▶ _TRY IT_
From the entries below, please output exactly the lines starting at the one containing "You are a computer-use agent. Image resolution: width=987" and ending at the one containing "This screenshot has width=1200, height=760.", both included.

▶ _MATERIAL PROVIDED_
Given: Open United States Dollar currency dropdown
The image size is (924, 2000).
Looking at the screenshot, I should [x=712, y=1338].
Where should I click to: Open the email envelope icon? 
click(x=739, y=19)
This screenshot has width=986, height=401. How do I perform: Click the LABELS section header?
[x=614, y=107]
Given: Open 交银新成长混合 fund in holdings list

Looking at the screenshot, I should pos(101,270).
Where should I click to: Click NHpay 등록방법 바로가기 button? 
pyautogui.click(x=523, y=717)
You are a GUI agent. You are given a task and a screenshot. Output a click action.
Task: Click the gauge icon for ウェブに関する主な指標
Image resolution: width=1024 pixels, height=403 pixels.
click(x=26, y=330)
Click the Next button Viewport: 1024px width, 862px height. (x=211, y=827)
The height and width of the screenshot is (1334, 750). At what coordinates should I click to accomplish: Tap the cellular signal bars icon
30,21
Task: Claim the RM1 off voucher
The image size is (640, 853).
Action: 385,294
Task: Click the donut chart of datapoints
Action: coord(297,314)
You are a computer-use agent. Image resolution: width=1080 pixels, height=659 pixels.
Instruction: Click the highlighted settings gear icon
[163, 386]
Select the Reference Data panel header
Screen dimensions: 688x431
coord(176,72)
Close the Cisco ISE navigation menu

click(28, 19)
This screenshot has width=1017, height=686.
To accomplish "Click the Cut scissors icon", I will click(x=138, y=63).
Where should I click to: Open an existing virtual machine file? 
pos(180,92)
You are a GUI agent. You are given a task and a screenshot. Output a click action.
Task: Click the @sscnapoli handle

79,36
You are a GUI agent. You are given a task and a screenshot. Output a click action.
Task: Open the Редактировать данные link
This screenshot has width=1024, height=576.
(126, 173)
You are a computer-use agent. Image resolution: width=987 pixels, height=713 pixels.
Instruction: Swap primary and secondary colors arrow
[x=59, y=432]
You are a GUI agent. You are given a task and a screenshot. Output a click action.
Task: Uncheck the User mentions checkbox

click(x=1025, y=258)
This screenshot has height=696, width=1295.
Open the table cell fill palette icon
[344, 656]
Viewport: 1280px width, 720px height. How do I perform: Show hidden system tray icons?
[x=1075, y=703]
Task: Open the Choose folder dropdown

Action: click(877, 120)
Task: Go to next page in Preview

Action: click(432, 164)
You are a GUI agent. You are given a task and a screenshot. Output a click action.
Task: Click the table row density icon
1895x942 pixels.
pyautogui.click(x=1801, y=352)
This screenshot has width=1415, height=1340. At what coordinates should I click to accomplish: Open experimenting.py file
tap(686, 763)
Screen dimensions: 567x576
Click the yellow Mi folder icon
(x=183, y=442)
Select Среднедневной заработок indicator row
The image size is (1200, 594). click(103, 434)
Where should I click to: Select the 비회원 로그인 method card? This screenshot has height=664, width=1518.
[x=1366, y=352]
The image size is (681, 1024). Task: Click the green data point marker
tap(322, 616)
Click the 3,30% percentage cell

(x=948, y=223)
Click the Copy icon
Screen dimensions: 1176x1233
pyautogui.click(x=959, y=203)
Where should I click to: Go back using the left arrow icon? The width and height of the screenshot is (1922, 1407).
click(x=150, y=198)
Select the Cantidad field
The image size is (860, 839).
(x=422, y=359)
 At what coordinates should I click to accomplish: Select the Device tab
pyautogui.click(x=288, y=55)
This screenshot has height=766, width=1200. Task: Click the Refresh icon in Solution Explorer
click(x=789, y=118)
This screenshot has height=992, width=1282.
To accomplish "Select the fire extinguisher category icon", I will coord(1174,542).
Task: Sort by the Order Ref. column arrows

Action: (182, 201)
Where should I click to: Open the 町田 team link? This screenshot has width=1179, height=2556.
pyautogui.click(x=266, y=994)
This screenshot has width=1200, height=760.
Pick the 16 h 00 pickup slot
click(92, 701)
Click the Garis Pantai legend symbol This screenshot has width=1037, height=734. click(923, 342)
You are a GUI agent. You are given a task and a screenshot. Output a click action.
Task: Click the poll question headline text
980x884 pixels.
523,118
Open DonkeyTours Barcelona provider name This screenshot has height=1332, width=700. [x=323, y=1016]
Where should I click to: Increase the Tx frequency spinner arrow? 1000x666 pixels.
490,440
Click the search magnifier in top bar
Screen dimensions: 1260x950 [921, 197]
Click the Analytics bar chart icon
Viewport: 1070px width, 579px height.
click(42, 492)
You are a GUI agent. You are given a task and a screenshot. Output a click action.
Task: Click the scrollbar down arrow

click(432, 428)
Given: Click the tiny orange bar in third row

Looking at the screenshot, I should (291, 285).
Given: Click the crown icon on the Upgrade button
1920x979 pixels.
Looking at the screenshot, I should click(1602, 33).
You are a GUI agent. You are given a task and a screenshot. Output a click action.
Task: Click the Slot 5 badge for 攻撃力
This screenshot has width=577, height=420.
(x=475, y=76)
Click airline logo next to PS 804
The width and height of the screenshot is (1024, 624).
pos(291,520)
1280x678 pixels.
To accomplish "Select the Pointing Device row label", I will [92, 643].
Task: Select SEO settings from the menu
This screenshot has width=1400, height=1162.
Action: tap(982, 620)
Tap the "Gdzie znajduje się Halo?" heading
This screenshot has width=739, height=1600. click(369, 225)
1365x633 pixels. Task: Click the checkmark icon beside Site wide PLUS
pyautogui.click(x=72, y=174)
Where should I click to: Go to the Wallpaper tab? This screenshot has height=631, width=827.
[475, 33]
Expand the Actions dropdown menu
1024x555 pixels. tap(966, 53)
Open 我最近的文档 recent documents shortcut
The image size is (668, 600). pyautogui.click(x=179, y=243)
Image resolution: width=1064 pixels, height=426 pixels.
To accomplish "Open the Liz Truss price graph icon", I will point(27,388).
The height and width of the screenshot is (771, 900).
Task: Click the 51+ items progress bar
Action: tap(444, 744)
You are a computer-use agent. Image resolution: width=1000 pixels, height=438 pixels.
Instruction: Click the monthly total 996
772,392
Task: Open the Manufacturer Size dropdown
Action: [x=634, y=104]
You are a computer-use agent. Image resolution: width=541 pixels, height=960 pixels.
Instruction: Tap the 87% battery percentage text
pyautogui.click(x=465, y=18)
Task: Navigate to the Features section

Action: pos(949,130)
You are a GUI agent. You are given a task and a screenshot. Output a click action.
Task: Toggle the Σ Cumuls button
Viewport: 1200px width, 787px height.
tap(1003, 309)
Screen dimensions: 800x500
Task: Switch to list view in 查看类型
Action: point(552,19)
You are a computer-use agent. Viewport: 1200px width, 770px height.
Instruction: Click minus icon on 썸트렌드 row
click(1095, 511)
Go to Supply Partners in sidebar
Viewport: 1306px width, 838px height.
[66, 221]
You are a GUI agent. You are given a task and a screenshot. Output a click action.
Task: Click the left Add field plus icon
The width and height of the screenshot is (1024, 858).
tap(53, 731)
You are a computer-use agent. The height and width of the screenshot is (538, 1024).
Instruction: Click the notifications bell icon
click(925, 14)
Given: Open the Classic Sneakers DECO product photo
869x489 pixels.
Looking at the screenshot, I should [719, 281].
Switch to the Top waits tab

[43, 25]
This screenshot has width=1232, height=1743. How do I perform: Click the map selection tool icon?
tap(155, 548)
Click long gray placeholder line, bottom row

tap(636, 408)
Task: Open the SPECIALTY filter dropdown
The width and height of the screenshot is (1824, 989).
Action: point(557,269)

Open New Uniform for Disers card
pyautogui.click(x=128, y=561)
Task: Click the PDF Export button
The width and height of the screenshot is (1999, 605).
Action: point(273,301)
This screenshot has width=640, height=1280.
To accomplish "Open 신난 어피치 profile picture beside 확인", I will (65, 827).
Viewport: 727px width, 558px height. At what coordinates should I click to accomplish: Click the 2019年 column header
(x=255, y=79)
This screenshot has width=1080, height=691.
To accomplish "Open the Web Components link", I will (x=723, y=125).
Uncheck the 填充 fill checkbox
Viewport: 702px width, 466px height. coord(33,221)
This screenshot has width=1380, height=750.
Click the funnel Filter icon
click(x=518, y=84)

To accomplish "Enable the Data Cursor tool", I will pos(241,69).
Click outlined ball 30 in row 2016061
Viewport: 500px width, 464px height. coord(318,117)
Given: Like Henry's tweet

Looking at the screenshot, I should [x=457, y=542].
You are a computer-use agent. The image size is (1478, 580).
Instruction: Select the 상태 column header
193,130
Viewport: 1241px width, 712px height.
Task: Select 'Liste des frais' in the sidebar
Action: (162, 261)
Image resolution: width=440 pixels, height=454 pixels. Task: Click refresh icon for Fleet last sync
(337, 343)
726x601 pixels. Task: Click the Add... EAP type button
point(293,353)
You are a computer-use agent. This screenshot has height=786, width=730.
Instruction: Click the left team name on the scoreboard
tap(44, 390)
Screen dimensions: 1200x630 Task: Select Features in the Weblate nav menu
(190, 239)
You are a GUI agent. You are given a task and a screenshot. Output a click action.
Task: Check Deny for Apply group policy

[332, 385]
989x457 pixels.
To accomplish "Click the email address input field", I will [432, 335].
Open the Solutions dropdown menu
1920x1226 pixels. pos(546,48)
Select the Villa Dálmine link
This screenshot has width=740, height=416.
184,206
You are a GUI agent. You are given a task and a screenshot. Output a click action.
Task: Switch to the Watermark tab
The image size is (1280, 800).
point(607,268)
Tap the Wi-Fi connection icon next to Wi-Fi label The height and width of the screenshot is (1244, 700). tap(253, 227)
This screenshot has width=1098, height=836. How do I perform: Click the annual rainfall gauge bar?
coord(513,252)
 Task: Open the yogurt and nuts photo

▶ _RESPONSE AREA_
You are a computer-use agent. Image resolution: width=987 pixels, height=713 pixels.
Instruction: Swap primary and secondary colors arrow
[x=59, y=432]
You are a GUI agent. You are given a task and a screenshot. Output a click action.
Task: Uncheck the User mentions checkbox

click(x=1025, y=258)
This screenshot has height=696, width=1295.
Open the table cell fill palette icon
[344, 656]
Viewport: 1280px width, 720px height. How do I perform: Show hidden system tray icons?
[x=1075, y=703]
Task: Open the Choose folder dropdown

Action: click(877, 120)
Task: Go to next page in Preview

Action: click(432, 164)
You are a GUI agent. You are given a task and a screenshot. Output a click action.
Task: Click the table row density icon
1895x942 pixels.
pyautogui.click(x=1801, y=352)
This screenshot has width=1415, height=1340. At what coordinates should I click to accomplish: Open experimenting.py file
tap(686, 763)
Screen dimensions: 567x576
Click the yellow Mi folder icon
(x=183, y=442)
Select Среднедневной заработок indicator row
The image size is (1200, 594). click(103, 434)
Where should I click to: Select the 비회원 로그인 method card? This screenshot has height=664, width=1518.
[x=1366, y=352]
The image size is (681, 1024). Task: Click the green data point marker
tap(322, 616)
Click the 3,30% percentage cell

(x=948, y=223)
Click the Copy icon
Screen dimensions: 1176x1233
pyautogui.click(x=959, y=203)
Where should I click to: Go back using the left arrow icon? The width and height of the screenshot is (1922, 1407).
click(x=150, y=198)
Select the Cantidad field
The image size is (860, 839).
(x=422, y=359)
 At what coordinates should I click to accomplish: Select the Device tab
pyautogui.click(x=288, y=55)
This screenshot has height=766, width=1200. Task: Click the Refresh icon in Solution Explorer
click(x=789, y=118)
This screenshot has height=992, width=1282.
To accomplish "Select the fire extinguisher category icon", I will coord(1174,542).
Task: Sort by the Order Ref. column arrows

Action: (182, 201)
Where should I click to: Open the 町田 team link? This screenshot has width=1179, height=2556.
pyautogui.click(x=266, y=994)
This screenshot has width=1200, height=760.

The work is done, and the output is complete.